24 mayo, 2019

Hace tanto tiempo que no me siento a escribir que ya ni siquiera recuerdo cómo se hace. Parece como si en algún momento de mi –aún corta– vida, hubiera perdido la necesidad de contar cosas y que, ahora, de golpe, me vienen todas a la vez, casi atragantándome.

Escribo tan rápido como pienso mientras lloro desconsoladamente como hace años no lloraba, y es que en realidad, no recuerdo haber sentido tal vacío nunca antes en mi vida; yo, que llevo al menos cinco cartas de suicidio nunca terminadas a mi espalda.
Ahora, sin más, sin esperarlo, sin estar preparada para ello, un golpe de realidad me ha venido en forma de cambio y me hace sentir incapacitada para la vida, a la vez que estúpida por dejarme llevar por la más tonta enfermedad mental que puede sufrir el enamorado en proceso de ruptura: dramatitis aguda.

Siempre he sabido que este momento sería uno de los más dolorosos de mi vida, y siempre he sabido que no estaría preparada para ello. Aún no siendo consciente del todo, puedo corroborarlo.
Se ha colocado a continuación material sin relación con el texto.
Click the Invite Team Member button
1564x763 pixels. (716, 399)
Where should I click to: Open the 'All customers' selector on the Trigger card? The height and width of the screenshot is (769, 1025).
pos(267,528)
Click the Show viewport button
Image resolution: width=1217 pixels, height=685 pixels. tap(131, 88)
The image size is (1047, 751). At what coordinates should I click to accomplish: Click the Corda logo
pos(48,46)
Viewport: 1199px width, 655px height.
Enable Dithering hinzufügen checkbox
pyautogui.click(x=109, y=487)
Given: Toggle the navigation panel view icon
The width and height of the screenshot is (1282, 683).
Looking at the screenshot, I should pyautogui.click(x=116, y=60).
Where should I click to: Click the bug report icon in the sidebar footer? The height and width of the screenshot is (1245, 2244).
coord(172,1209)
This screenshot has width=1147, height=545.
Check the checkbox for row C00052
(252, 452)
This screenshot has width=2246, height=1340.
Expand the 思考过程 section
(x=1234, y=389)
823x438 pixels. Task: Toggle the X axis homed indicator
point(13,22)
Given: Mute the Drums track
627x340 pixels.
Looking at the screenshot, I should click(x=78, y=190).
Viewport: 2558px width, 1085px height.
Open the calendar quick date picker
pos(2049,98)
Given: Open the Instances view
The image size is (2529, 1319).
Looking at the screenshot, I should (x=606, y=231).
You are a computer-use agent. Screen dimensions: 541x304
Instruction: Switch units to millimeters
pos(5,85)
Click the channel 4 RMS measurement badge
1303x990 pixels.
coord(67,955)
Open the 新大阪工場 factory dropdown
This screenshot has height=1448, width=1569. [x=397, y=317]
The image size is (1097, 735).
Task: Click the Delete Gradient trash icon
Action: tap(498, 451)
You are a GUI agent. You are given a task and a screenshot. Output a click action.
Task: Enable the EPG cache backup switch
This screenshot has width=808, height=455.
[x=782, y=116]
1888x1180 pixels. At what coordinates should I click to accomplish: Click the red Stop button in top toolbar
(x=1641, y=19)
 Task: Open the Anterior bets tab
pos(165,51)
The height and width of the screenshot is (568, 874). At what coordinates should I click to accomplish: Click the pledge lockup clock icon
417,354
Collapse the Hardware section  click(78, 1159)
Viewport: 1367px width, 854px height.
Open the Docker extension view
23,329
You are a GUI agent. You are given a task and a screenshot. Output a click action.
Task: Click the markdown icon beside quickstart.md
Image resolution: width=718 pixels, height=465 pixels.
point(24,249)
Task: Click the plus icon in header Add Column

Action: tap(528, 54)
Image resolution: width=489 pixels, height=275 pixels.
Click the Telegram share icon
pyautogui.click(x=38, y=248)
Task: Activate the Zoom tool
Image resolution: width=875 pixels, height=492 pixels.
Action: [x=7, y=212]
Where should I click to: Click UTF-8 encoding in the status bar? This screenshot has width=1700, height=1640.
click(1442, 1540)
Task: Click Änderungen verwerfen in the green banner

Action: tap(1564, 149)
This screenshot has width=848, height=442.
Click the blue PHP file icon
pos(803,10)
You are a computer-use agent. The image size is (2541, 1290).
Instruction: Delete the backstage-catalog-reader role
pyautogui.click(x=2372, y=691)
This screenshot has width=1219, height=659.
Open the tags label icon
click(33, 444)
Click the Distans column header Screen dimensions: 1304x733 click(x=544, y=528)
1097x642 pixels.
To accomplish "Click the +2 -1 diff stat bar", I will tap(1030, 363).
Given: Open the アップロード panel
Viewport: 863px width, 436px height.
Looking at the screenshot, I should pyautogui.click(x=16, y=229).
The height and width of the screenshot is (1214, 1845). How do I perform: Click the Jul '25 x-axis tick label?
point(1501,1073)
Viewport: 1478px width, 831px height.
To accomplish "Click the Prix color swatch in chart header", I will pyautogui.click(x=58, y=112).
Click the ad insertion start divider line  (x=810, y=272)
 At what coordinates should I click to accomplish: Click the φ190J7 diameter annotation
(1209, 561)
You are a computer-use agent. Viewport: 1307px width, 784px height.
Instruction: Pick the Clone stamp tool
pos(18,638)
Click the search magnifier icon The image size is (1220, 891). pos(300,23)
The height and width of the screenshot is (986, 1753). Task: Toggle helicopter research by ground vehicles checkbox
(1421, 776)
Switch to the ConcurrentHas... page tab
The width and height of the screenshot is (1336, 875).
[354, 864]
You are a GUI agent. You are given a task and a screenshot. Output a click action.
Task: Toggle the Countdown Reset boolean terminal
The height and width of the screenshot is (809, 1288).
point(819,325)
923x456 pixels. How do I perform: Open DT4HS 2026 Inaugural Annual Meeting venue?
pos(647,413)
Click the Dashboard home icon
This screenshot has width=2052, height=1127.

A veces me gustaría no tener tanta facilidad de palabra e intercambiar esa "virtud" por cualquier otra, como por ejemplo, tener la fortaleza mental de autoanimarme en los malos momentos o ser más optimista, aunque yo soy de ese tipo de personas en peligro de extinción que piensa que la gente sí cambia; esto me convierte en una perfecta alumna del optimismo, aunque me lo tomaré con calma: es un proceso de aprendizaje para personas con un alto nivel de paciencia (esa, desde luego, no soy yo).

He estado ocho años junto a una persona. Igual no parecen muchos, pero estoy segura de que han sido los más importantes de lo que durará mi vida: desde los 18 hasta los 26, justo esa etapa donde creces y maduras en casi todos los aspectos de la vida. Yo no sé al resto del mundo, pero a mí compartir esa etapa con alguien me parece, cuanto menos, importante. He pasado de ser una niñata ilusa a ser una mujer, y aquí me ahorraré el adjetivo.

Si tuviera que quedarme con algo de estos ocho años, sin duda sería el constante aprendizaje y el hecho de que siempre haya sido mutuo; y de haber visto nuestra relación con los ojos de una persona ajena a ella, hubiera envidiado a más no poder todo lo conseguido  por ambos: el respeto, la admiración y el amor sin cláusulas; también mutuos.

Somos víctimas de esa gran enemiga común con todas las parejas: la temida monotonía; pero aún somos más que eso, somos presas de nosotros mismos, que hemos caído en la eterna confianza del "todo irá bien", y aún dolorosamente, también esta forma de acabar es un aprendizaje, o al menos, así es como creo que hay que verlo.

Espero que algún día me sienta con la fortaleza de continuar esta carta, eso significará cerrar una herida.